Это не самое бессмысленное наблюдение — и Звягинцев, вообще-то, хороший режиссер, который и русскую жизнь чутко слышит, и на болевые душевные точки этой жизни умеет надавить не только драмой, но и шуткой (в «Нелюбви», особенно в ее первый час, пока ад еще не сгустился в «непролазную», по цитате героини, «полную говна жопу», их хватает). Как и «Левиафан», «Нелюбовь» сама проговаривает все свои возможные смыслы и озвучивает, максимально громко, все заложенные в нее идеи. Вопросы, впрочем, все равно остаются — и касаются они уже авторских приемов, особенно той болезненной резкости, с которой Звягинцев свою жуткую панораму русского пейзажа выхватывает. Кажется, про Россию, которую каждый живущий в ней отлично знает как страну намеков, полутонов и недосказанностей, режиссеру все уже давно и отчетливо ясно — но чем сильнее первый снежок и утренний туман в его безжалостных кадрах напоминают полотна Брейгеля, тем сложнее отделаться от ощущения, что в своей убежденности он все-таки заблуждается, что его приемы слишком грубы. Не то чтобы даже русский средний класс, так разнообразно и упоительно пригвожденный в «Нелюбви» Звягинцевым, заслуживал какого-то сочувствия — скорее сам художник, решающий сменить кисть на молоток с гвоздями, вызывает не столько восхищение, сколько оторопь.
Бенджамину из «Мира, полного чудес» Тодда Хэйнса тоже двенадцать — и он тоже бежит из дома. Бежит, чтобы в жарком, изнывающем потом и похотью Нью-Йорке 1970-х найти отца, которого никогда не видел — погибшая в ДТП библиотекарь-мама о нем никогда не говорила, но пацану удалось найти в ее вещах пару наводок: книжку «Мир, полный чудес», а еще короткую, явно написанную влюбленным мужчиной записку. Находка сопровождалась драматическим происшествием: стоило Бену открыть ту самую книгу, как в него ударила молния, сделавшая мальчишку глухим. Совсем как девочку из эпизодов, параллельно разворачивающихся в Нью-Джерси конца 1920-х, — тоже однажды сбежавшую из дома. В Нью-Йорке судьбы этих двоих беглецов, конечно же, пересекутся.

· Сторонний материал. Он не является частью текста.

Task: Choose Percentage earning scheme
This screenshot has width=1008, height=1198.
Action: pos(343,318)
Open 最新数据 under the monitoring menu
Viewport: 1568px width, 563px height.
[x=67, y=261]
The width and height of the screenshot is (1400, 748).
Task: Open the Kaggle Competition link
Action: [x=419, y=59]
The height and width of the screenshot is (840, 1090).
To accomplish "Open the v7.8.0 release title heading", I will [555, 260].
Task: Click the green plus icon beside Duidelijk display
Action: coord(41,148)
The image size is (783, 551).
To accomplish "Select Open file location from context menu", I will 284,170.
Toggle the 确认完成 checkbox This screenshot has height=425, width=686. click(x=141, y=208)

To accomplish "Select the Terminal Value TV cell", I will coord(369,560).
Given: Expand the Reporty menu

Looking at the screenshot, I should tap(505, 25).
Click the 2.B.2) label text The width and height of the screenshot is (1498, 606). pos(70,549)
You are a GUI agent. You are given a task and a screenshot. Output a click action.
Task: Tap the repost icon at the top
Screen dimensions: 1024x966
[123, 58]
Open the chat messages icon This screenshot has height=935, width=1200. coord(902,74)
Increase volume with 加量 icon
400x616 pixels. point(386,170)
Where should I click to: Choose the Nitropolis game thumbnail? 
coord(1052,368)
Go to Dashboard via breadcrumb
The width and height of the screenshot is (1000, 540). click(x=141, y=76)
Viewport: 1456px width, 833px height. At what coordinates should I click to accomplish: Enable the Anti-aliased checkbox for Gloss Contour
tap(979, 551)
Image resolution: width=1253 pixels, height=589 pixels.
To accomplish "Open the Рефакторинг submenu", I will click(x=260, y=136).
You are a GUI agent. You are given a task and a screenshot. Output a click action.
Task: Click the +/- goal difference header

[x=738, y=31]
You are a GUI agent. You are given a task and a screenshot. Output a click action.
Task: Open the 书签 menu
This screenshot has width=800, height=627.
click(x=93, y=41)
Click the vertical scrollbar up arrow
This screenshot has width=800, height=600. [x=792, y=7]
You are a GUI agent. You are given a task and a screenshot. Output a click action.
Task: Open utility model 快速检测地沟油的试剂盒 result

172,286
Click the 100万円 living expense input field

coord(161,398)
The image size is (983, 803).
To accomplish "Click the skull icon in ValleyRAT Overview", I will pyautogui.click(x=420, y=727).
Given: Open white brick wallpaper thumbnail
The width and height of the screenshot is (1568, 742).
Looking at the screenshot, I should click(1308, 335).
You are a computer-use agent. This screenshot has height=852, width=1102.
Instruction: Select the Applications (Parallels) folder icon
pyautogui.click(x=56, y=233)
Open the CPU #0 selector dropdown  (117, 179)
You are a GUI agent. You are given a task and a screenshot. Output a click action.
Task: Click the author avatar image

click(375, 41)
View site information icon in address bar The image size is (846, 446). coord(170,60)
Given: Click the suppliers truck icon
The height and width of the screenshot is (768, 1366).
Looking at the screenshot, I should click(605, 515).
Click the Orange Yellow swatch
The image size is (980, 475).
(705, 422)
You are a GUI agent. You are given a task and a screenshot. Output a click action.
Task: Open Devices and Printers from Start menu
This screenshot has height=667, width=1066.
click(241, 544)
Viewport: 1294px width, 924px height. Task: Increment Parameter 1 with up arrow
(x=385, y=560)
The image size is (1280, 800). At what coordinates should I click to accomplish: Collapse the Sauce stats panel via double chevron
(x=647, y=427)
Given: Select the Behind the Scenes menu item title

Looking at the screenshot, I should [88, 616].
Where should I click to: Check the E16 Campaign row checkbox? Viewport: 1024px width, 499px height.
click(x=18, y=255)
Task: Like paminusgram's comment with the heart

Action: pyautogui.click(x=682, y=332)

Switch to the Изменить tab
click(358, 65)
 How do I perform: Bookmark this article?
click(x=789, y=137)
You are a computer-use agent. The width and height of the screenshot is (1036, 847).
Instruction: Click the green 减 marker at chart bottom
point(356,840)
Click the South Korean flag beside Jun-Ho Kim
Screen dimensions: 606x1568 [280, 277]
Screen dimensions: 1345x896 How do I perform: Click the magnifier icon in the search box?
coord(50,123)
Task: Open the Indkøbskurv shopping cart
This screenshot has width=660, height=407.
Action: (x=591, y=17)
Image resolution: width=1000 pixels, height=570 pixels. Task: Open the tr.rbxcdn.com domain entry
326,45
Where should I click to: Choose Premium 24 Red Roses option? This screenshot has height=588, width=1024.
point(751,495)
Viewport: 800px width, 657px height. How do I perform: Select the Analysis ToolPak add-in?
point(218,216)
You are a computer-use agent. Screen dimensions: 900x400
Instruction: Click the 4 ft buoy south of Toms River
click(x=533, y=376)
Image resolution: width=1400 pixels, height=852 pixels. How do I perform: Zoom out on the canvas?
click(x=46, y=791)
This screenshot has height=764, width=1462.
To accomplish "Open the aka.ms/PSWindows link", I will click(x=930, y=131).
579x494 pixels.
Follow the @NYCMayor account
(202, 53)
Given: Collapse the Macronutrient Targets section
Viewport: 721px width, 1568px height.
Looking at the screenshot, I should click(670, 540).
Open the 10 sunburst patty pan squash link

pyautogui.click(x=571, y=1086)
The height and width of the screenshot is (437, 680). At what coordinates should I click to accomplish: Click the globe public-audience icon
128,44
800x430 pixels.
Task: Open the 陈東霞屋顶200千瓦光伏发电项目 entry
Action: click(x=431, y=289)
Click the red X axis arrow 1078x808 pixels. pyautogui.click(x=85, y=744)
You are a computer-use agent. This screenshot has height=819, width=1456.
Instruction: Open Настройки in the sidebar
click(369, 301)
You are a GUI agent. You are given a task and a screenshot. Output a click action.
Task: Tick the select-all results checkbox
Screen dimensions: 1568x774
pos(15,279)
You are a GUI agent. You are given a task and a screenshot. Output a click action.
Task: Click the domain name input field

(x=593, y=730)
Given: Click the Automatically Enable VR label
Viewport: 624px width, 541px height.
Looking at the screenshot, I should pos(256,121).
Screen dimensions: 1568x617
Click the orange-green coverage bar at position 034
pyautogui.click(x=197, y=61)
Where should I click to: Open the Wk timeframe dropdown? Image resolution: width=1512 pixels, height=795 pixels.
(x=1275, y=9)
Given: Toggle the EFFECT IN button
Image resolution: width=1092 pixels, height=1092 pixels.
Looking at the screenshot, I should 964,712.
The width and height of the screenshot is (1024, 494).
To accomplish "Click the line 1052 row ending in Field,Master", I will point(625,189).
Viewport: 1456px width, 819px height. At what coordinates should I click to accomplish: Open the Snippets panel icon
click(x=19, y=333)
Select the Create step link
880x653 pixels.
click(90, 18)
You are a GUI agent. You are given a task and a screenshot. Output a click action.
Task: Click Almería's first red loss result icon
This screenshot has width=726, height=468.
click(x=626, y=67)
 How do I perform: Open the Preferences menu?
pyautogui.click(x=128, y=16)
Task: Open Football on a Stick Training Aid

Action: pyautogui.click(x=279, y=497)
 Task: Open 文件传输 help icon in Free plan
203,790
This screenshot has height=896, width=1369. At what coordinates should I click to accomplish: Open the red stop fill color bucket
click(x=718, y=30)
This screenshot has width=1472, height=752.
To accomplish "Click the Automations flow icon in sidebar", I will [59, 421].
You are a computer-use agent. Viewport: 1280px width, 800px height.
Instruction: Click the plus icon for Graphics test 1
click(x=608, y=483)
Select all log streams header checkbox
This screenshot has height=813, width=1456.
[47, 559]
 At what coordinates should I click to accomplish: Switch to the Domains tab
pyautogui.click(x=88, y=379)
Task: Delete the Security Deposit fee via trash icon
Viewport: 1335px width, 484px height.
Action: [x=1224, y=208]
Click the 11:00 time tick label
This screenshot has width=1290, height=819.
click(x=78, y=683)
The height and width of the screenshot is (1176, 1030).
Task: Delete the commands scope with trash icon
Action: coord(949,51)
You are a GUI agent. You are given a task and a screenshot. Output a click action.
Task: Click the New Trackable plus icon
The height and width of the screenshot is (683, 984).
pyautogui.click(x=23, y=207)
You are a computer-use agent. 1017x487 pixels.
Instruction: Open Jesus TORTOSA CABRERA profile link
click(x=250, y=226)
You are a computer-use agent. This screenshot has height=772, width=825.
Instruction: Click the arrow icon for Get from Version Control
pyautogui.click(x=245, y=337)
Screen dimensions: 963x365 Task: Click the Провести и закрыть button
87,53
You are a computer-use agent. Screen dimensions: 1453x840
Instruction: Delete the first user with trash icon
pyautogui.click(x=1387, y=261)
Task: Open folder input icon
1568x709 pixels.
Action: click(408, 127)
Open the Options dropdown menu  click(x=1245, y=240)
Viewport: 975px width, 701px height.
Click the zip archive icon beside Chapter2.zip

Кадр: фильм «Мир, полный чудес»
Тодд Хэйнс, как и Звягинцев, завсегдатай Канн — именно здесь пару лет назад, например, начала свой громогласный ход его прекрасная экранизация Патриции Хайсмит «Кэрол». «Мир, полный чудес» на фоне того, отдававшего должное запретной лесбийской любви фильма, выглядит, конечно, произведением откровенно детским. Но разве эпитет «детский» обязательно распространяется не только на содержание, но и на качество фильма? В случае «Мира, полного чудес» — вовсе нет. Хэйнс — большой, настоящий режиссер, и к чувствам отчужденных, вынужденно одиноких детей он присматривается с не меньшим тщанием, что и было с раздираемыми страстями взрослыми героями его предыдущих фильмов. Глухота героев «Мира» еще и дает ему повод для захватывающих, тонко и мудро осуществленных экспериментов с самой материей кино: звук здесь то затихает до оглушительной тишины, то взрывается калейдоскопом шумов и голосов. Пожалуй, сцены из 1920-х, прямо копирующие немое кино, выглядят чуть менее искусными, чем эпизоды в 1970-х (даже заставляя пару раз вспомнить приснопамятного «Артиста») — но без них этот фильм, воспевающий не только детские надежды на лучшую жизнь, но и, довольно последовательно, долю куратора (все ключевые моменты фильма случаются в стенах музеев), был бы невозможен. Хэйнс, оказывается, не мнит себя вершителем судеб или творцом миров — по его идее, художнику достаточно быть куратором, собирателем историй и впечатлений. Позиция, что скрывать, обезоруживающая — и бесконечно подкупающая.